- **EXTRACTED ENTRIES**:
=-=-=-=-=
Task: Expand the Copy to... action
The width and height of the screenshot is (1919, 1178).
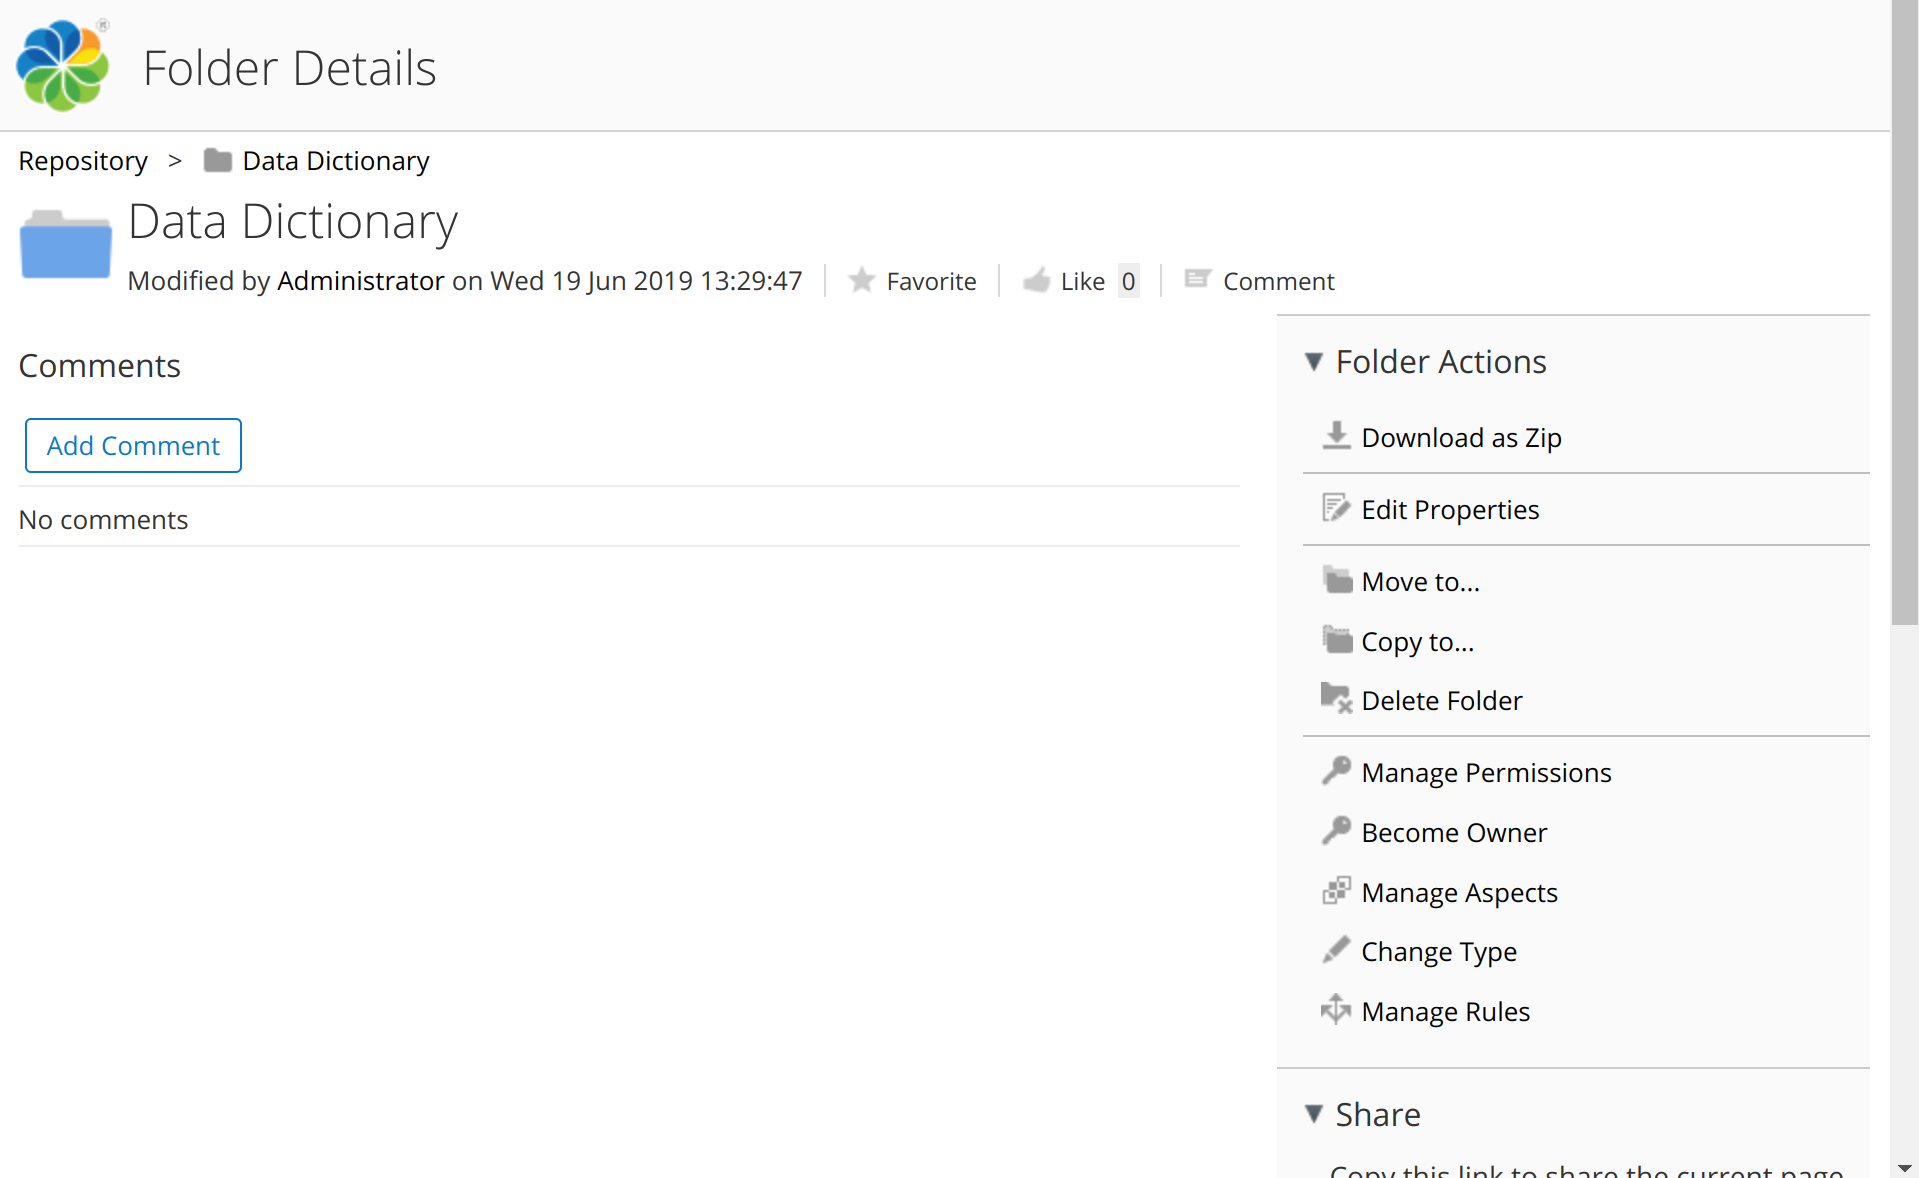Action: click(1418, 641)
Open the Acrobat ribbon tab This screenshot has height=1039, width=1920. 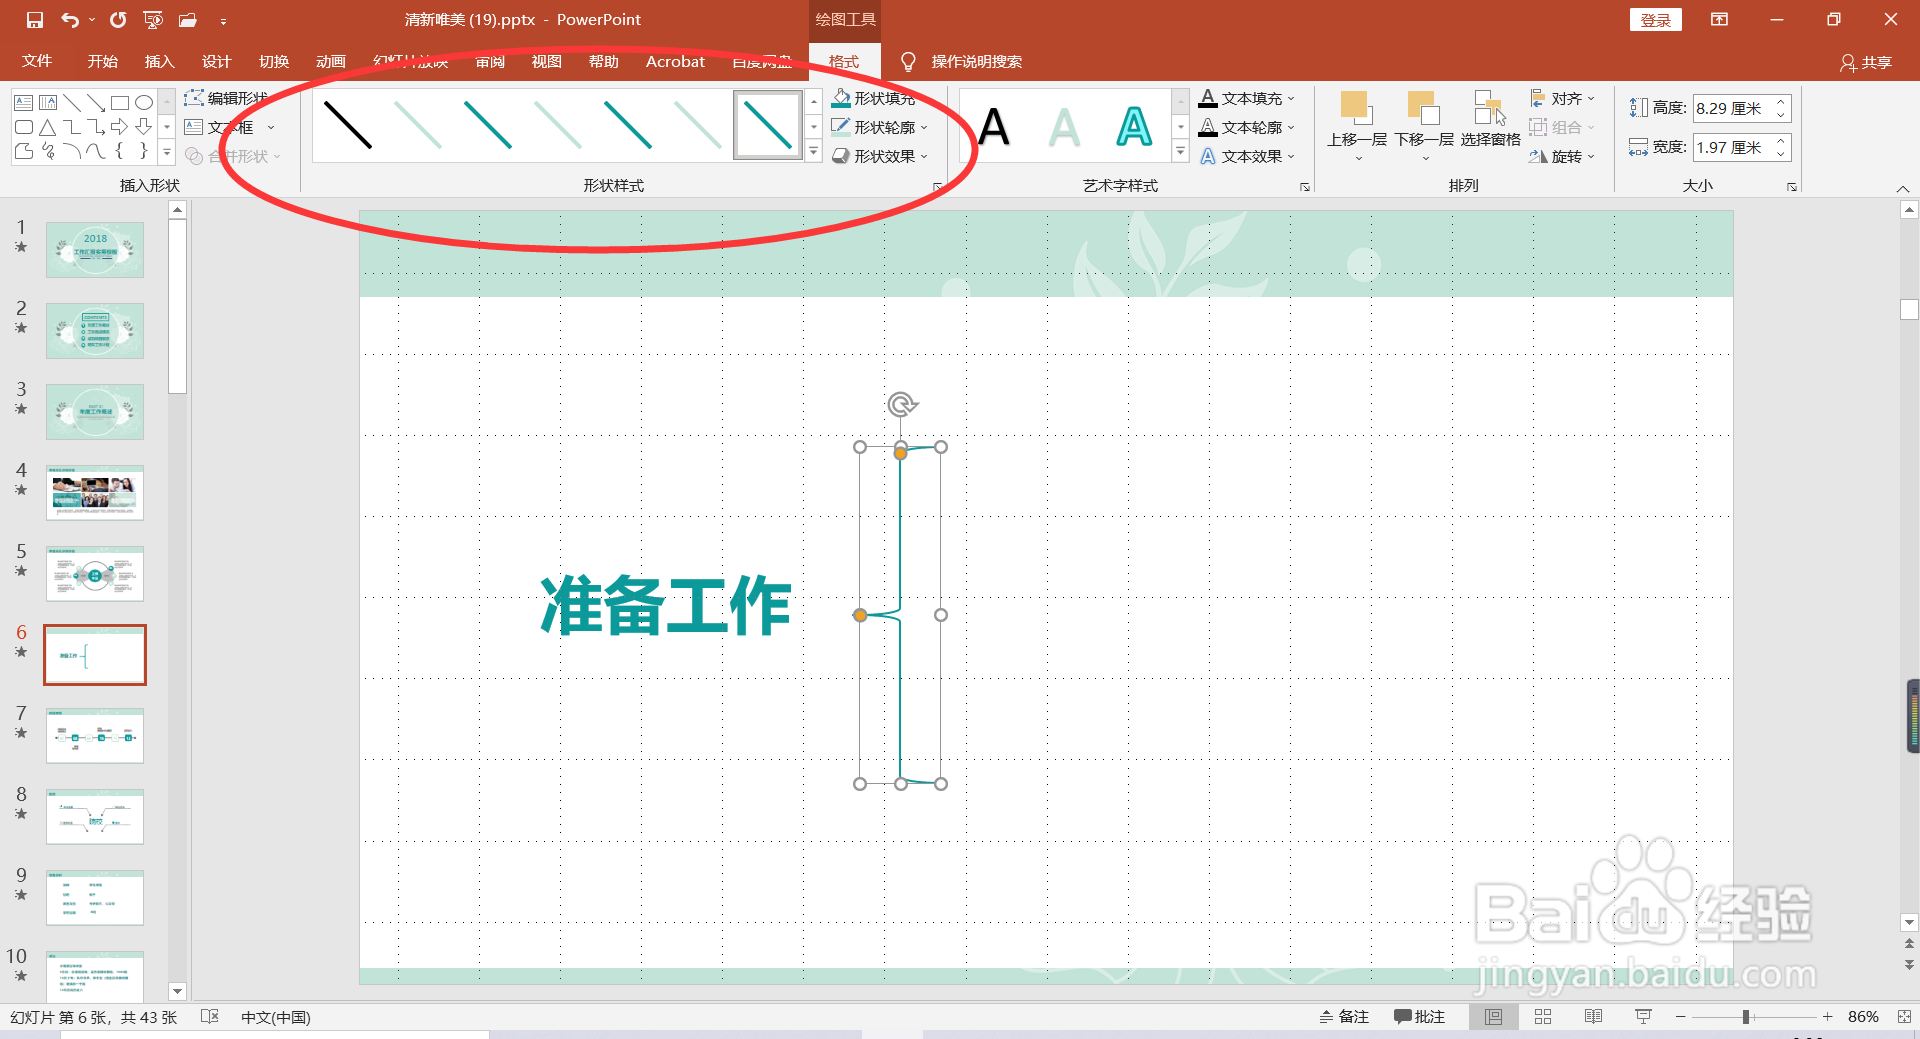coord(675,61)
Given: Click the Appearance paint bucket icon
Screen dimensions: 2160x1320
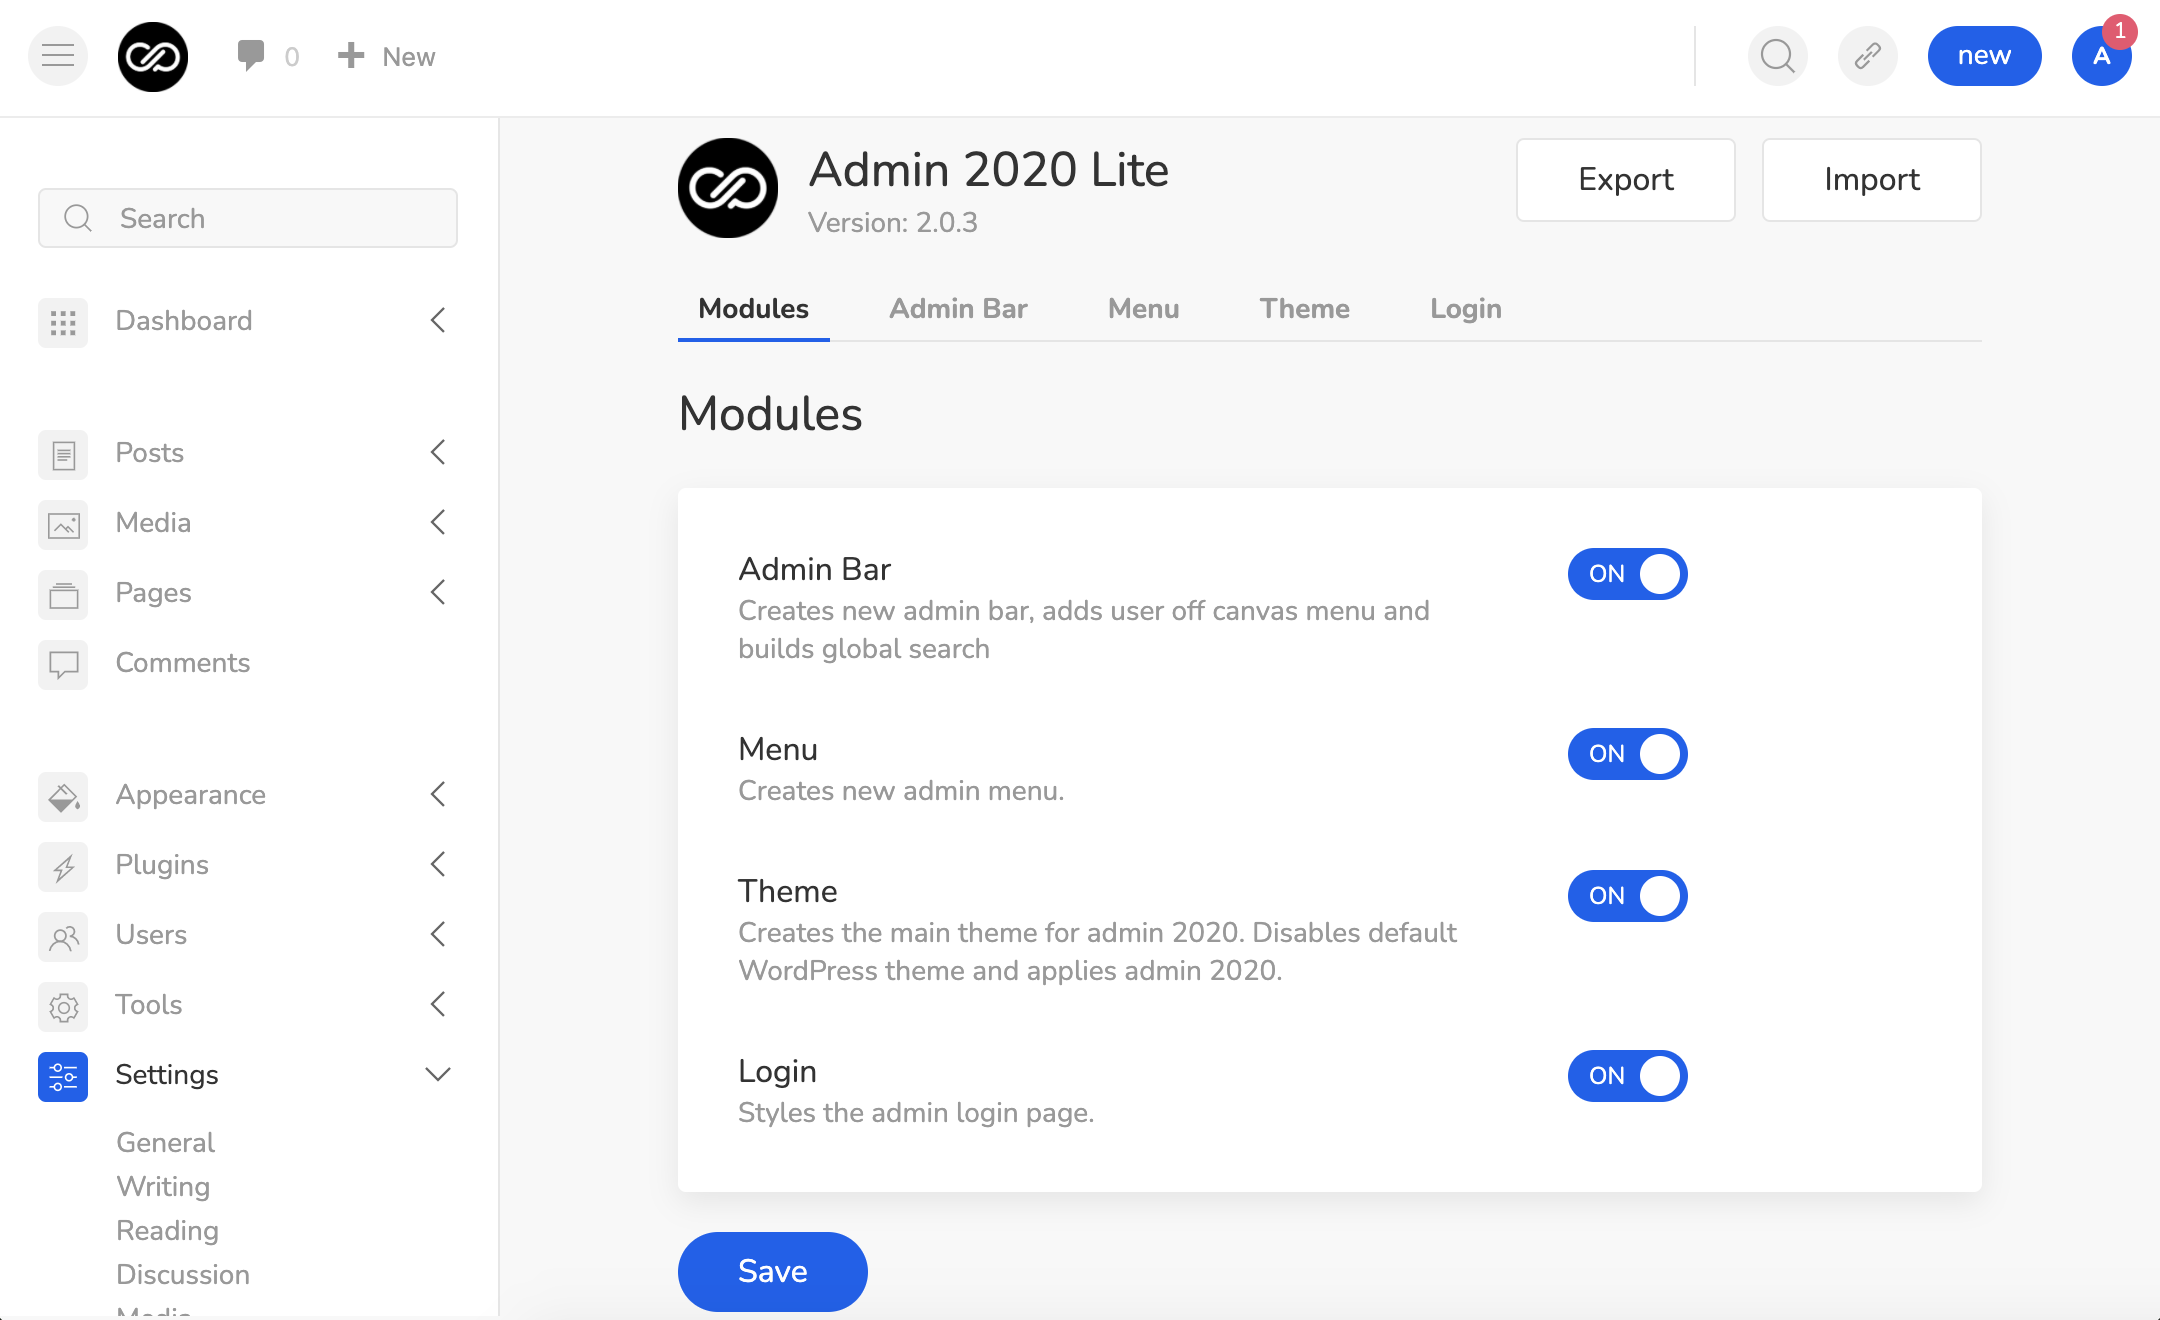Looking at the screenshot, I should [63, 796].
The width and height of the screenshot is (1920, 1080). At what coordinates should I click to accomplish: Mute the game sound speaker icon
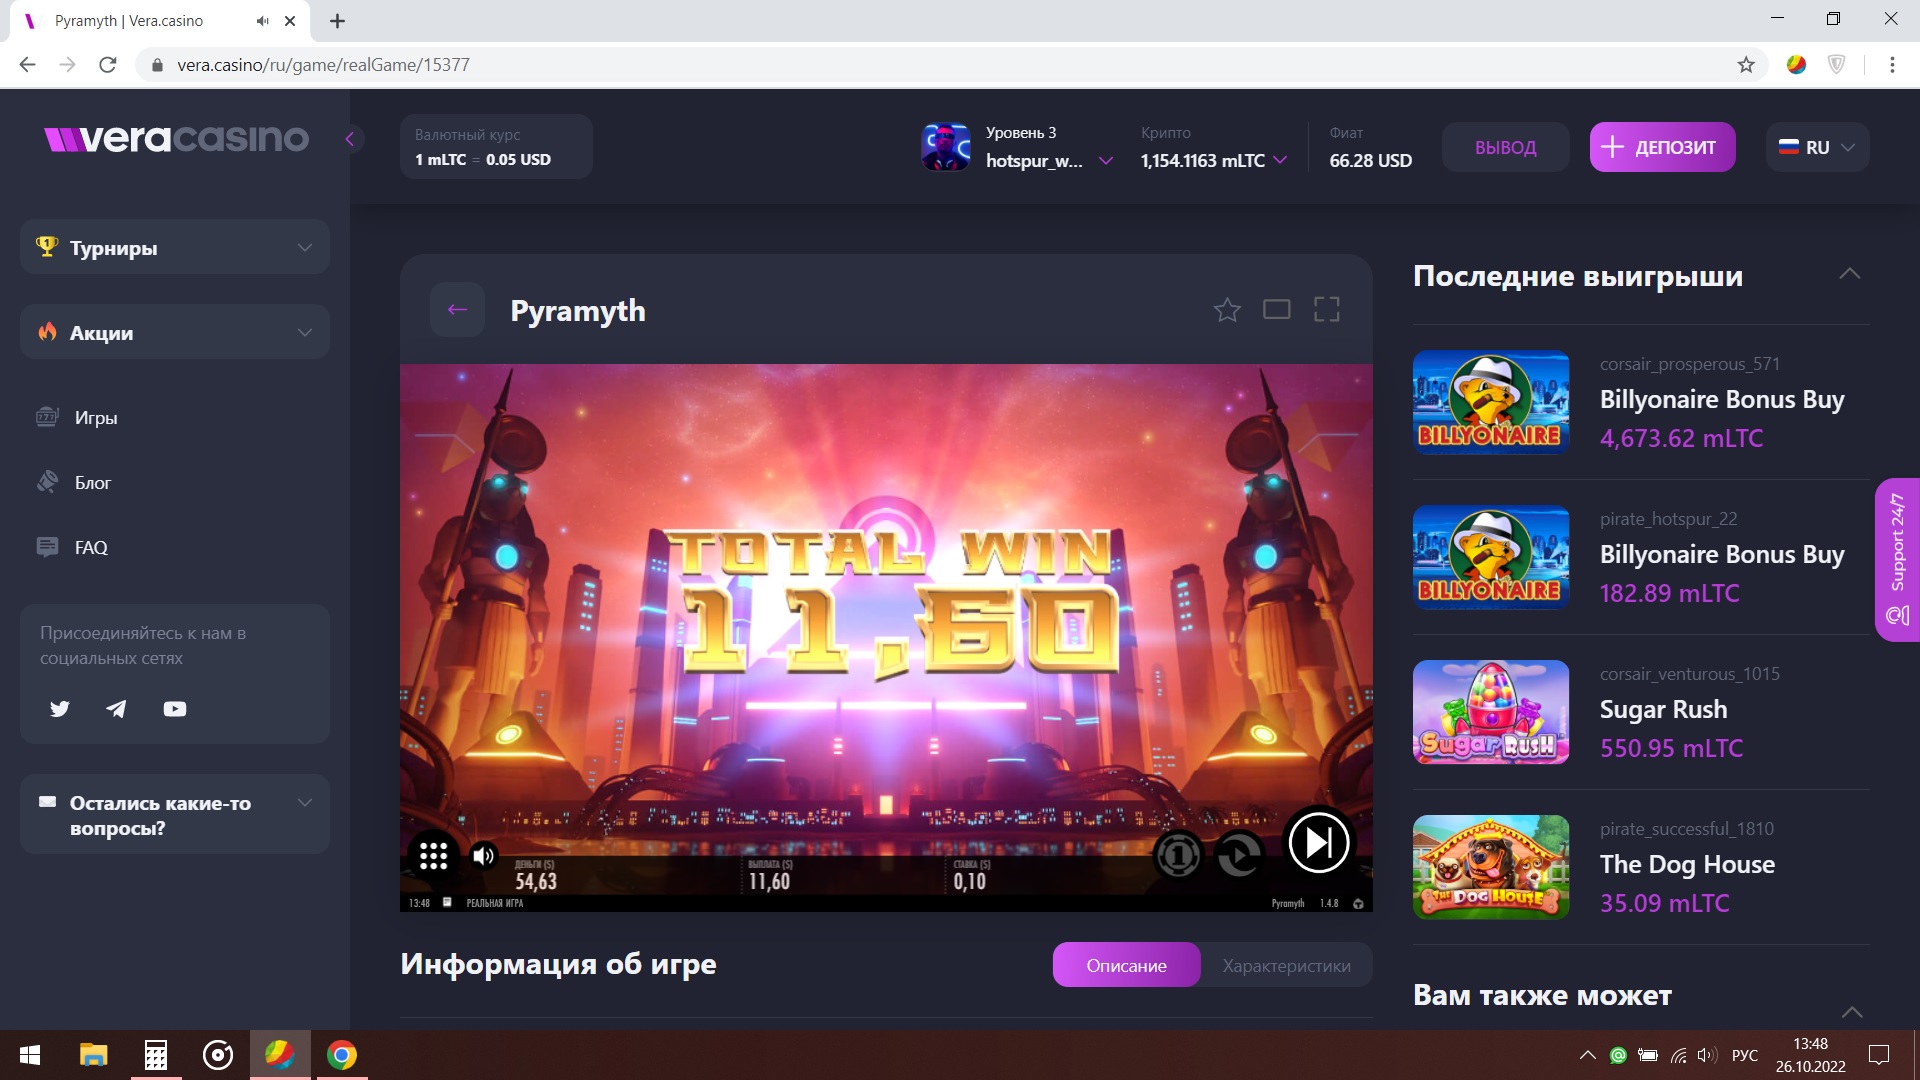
=-=-=-=-=
Across the preceding material, how many lines contain the word "icon"? State the number alone.

2